FOMO is never stronger than in childhood, when imagination stretches farther than reality can reach and the world feels just beyond our grasp. To a child, magic is real, enchantment is tangible, and some hidden paradise always seems just out of reach—close enough to see, impossible to touch. And nothing stings quite like realizing that somewhere, right now, a better world exists, and you are not in it.

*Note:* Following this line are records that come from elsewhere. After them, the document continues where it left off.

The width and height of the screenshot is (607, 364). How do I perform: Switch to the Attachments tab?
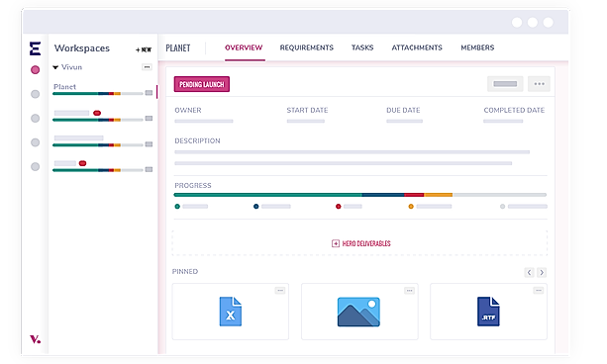pyautogui.click(x=417, y=47)
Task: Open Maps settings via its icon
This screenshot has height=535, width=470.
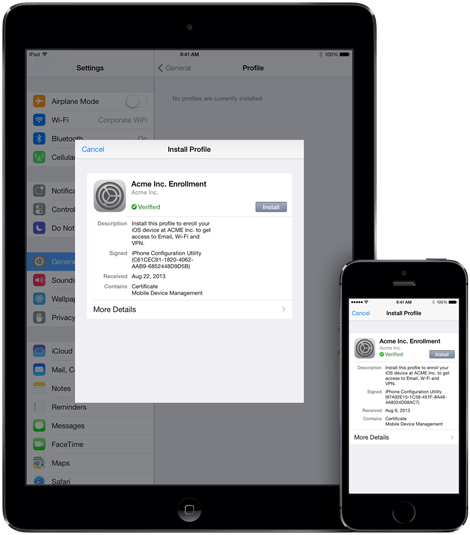Action: [x=39, y=463]
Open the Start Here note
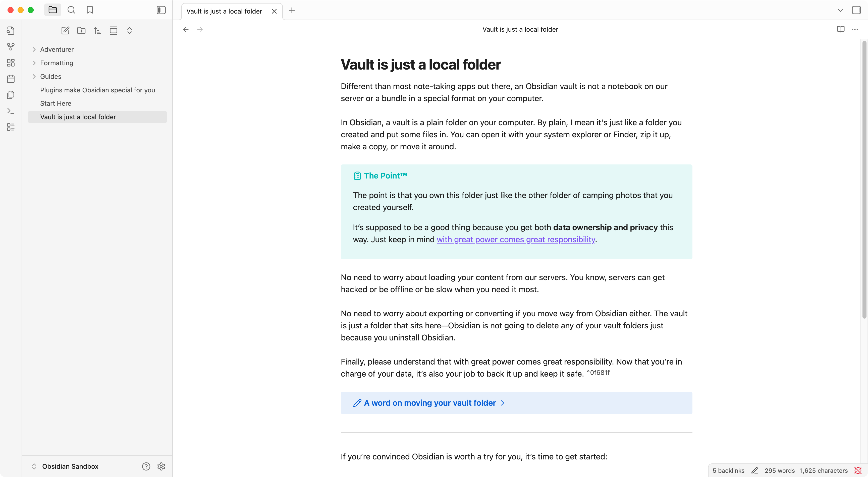868x477 pixels. click(x=56, y=103)
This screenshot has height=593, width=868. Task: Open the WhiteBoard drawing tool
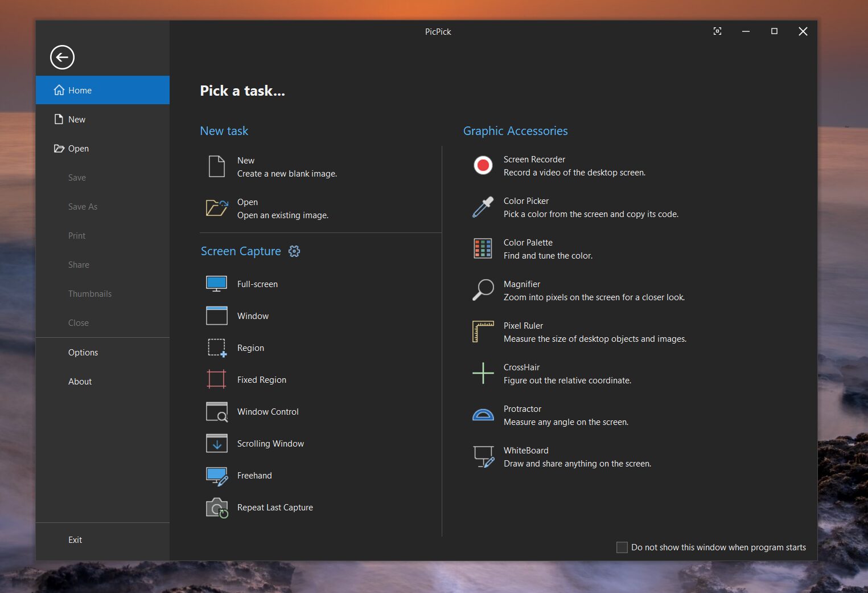[x=483, y=456]
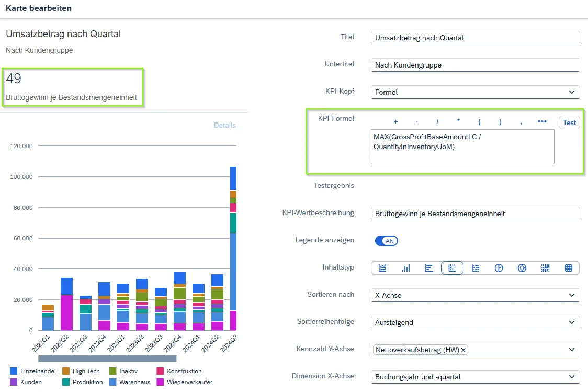This screenshot has width=588, height=392.
Task: Click the chart's horizontal scrollbar
Action: [107, 359]
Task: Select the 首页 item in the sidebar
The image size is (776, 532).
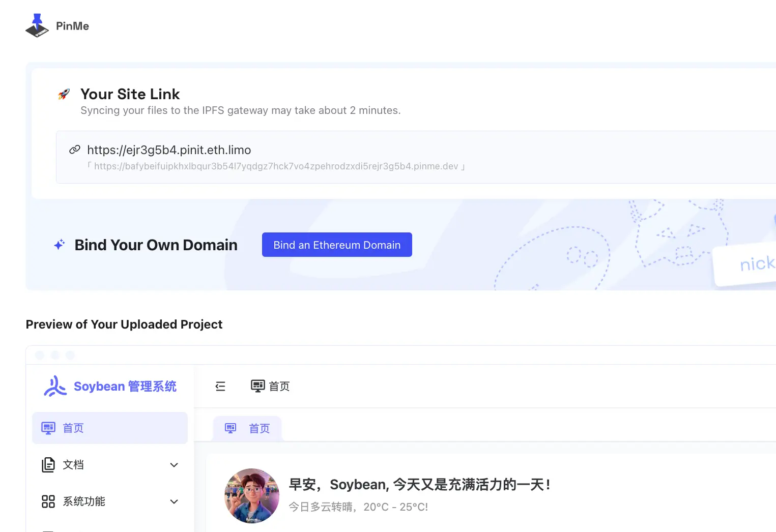Action: pyautogui.click(x=73, y=428)
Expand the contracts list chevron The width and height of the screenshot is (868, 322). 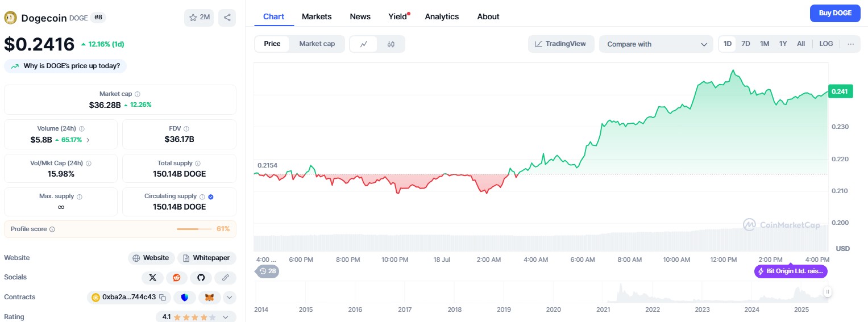(229, 297)

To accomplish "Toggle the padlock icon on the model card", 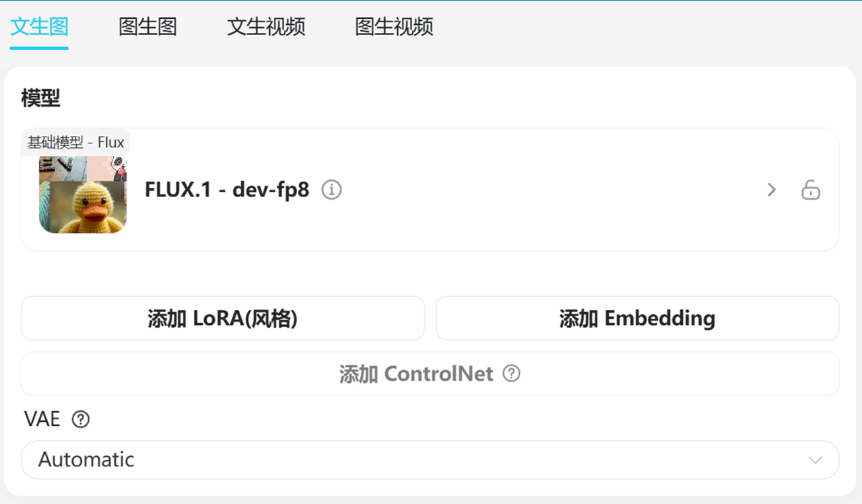I will click(811, 190).
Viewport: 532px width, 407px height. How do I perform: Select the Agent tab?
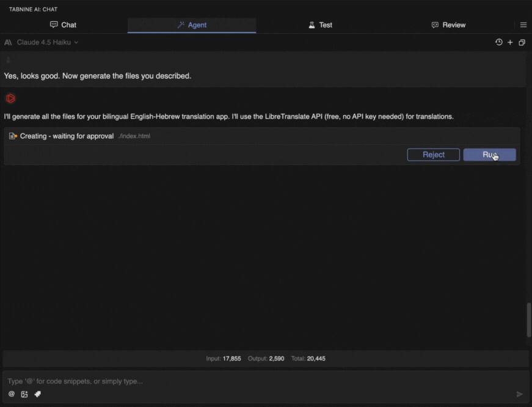coord(192,25)
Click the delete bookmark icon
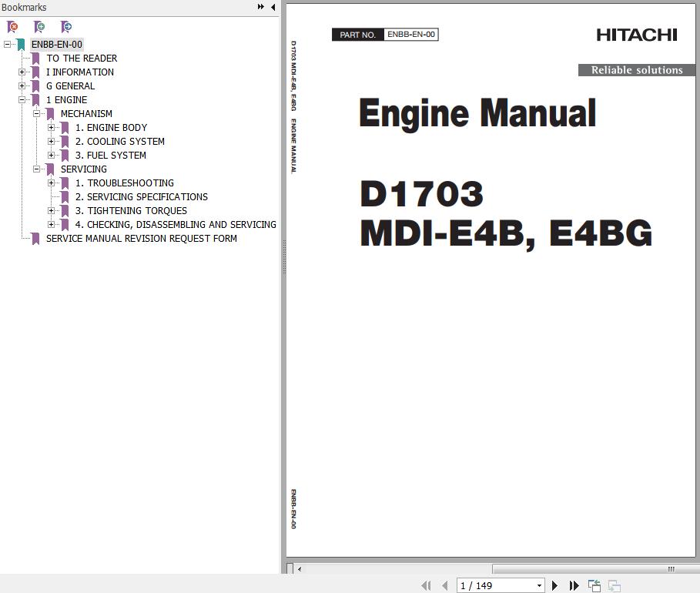The height and width of the screenshot is (593, 700). tap(12, 27)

I learned this lesson in the summer of 1968 in San Jose, California, while riding bikes with my neighbor, Billy Cantambay. We were two six-year-olds, circling Venado Court as a fine mist of summer rain fell around us, making the streetlights glow and the air smell like wet pavement and possibility.
Then we saw it:
A single blue light flickering in the distance, hovering above the unfinished housing developments at the edge of the neighborhood. It twinkled through the fog like a Christmas bulb detached from time, a spectral glow that neither of us could explain.
“Christmas lights!” one of us shouted.
“Christmas lights!” the other echoed.
But why was Christmas happening over there and not here? Whose house was that? What kind of people lived beneath that glow? In my mind, I pictured a lone man inside—not lonely, just content—waking up to Christmas every day.
For a week, Billy and I worshipped the light, riding our bikes in endless circles, pointing, speculating, longing. Then one evening, it was gone. No explanation. No goodbye. Just a vanishing act, leaving behind nothing but an ache—an inexplicable sadness, as if we had been denied entry into something greater than ourselves.
Four years later, another dream slipped through my fingers, and this time, I cried about it.
My fifth-grade friend Marc Warren had invited me to Piper’s Smorgasbord in San Leandro, California—a kingdom of pizza, fried chicken, and blueberry pie, where gluttony was not just encouraged but a sacred ritual. By the time we left, we were bloated with triumph.
Driving home, still drunk on sugar and grease, we talked about our flying dreams.
Not figurative flying—not ambition, not success—actual flying. The kind where you jump off a cliff and just go, gliding over the ocean, effortless, weightless, free.
The dreams were so vivid—we could remember the wind in our faces, the rush of air under our arms, the certainty that we would never fall.
And then, reality crashed down.
We weren’t flying. We would never fly.
The grief was immediate, existential, crushing.
Two fifth-graders, staring out the car window, weeping over the cosmic injustice of gravity.
That’s the cruelty of FOMO—it isn’t just about missing an event. It’s about missing a world, a place so real inside your imagination that its absence hurts like a phantom limb.
Every culture has its own version of this unreachable paradise—a place forever close but forever out of reach.
For me, it was Bali Ha’i.
The song, sung so hauntingly by Juanita Hall in South Pacific, tells of an island just across the water—visible, tantalizing, but never quite attainable.
I first heard it as a toddler in the Flavet Villages—a cluster of old military barracks repurposed as student housing in Gainesville, Florida, where my family lived near an alligator swamp and a stretch of forest.
Most people would have found the place bleak. I found it enchanted.
At dusk, my father and I would walk to the edge of the forest to visit a Mynah bird, which perched on the same branch every evening, watching us with an intelligence I couldn’t explain.
The swamp smelled of alligator dung, a rank, pungent stench that somehow filled me with a sense of cosmic belonging.
One night, as we stood beneath the Mynah bird, a distant radio played “Bali Ha’i.”
The melody wove itself into the moment, perfectly harmonizing with the humid night air, the bird’s quiet watchfulness, and the unseen creatures shifting in the darkness.
For the first time, I understood the ache of paradise lost.
In 1965, another world out of reach found me.
Her name was Barbara Eden.
She lived inside a genie bottle—a glowing jewel of a home, lined with pink and purple satin, circular sofas, and mother-of-pearl inlays.
To five-year-old me, this was the peak of human civilization.
I didn’t just want to watch I Dream of Jeannie. I wanted to live inside that bottle.
I imagined myself curled up on the velvet cushions, bathed in the warm glow of genie magic, whispering secrets with Jeannie as the outside world became irrelevant.
When it hit me—really hit me—that I would never live in that bottle, that the closest I’d ever get was a TV screen and my own relentless imagination, I felt crushed in a way I had no words for.
Even crueler?
That gorgeous genie home was just a painted Jim Beam whiskey decanter.
That’s what FOMO really is: intoxication by illusion.